Stored dataset items
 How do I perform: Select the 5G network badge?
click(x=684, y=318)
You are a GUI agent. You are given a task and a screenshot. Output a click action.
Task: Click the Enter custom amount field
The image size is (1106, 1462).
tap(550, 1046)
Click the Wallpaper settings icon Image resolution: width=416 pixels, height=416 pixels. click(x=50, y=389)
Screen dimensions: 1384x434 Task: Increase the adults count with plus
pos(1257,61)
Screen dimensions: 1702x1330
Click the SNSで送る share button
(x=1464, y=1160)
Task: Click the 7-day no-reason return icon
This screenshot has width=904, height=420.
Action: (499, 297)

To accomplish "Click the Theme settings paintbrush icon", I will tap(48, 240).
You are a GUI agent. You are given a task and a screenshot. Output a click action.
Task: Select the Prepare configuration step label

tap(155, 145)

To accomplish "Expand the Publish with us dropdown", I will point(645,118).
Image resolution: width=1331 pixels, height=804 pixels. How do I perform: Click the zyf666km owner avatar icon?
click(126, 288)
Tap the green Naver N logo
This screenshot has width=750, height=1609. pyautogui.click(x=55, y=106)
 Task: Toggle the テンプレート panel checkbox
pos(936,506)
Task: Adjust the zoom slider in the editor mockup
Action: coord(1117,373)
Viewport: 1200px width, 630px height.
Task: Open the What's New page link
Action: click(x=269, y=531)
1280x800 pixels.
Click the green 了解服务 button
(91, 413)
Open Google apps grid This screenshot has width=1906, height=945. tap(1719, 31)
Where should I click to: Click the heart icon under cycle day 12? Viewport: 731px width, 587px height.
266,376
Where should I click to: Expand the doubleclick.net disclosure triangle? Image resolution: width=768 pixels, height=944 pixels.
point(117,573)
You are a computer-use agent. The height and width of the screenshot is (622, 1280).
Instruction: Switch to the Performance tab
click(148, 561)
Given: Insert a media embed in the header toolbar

Work required » The expected output is the complete data, repeated exactly.

Result of the exercise »
 How do I perform: Select the 5G network badge?
click(x=684, y=318)
You are a GUI agent. You are given a task and a screenshot. Output a click action.
Task: Click the Enter custom amount field
The image size is (1106, 1462).
tap(550, 1046)
Click the Wallpaper settings icon Image resolution: width=416 pixels, height=416 pixels. click(x=50, y=389)
Screen dimensions: 1384x434 Task: Increase the adults count with plus
pos(1257,61)
Screen dimensions: 1702x1330
Click the SNSで送る share button
(x=1464, y=1160)
Task: Click the 7-day no-reason return icon
This screenshot has width=904, height=420.
Action: (499, 297)

To accomplish "Click the Theme settings paintbrush icon", I will tap(48, 240).
You are a GUI agent. You are given a task and a screenshot. Output a click action.
Task: Select the Prepare configuration step label

tap(155, 145)

To accomplish "Expand the Publish with us dropdown", I will point(645,118).
Image resolution: width=1331 pixels, height=804 pixels. How do I perform: Click the zyf666km owner avatar icon?
click(126, 288)
Tap the green Naver N logo
This screenshot has width=750, height=1609. pyautogui.click(x=55, y=106)
 Task: Toggle the テンプレート panel checkbox
pos(936,506)
Task: Adjust the zoom slider in the editor mockup
Action: coord(1117,373)
Viewport: 1200px width, 630px height.
Task: Open the What's New page link
Action: click(x=269, y=531)
1280x800 pixels.
Click the green 了解服务 button
(91, 413)
Open Google apps grid This screenshot has width=1906, height=945. tap(1719, 31)
Where should I click to: Click the heart icon under cycle day 12? Viewport: 731px width, 587px height.
266,376
Where should I click to: Expand the doubleclick.net disclosure triangle? Image resolution: width=768 pixels, height=944 pixels.
point(117,573)
You are a computer-use agent. The height and width of the screenshot is (622, 1280).
Instruction: Switch to the Performance tab
click(148, 561)
Given: Insert a media embed in the header toolbar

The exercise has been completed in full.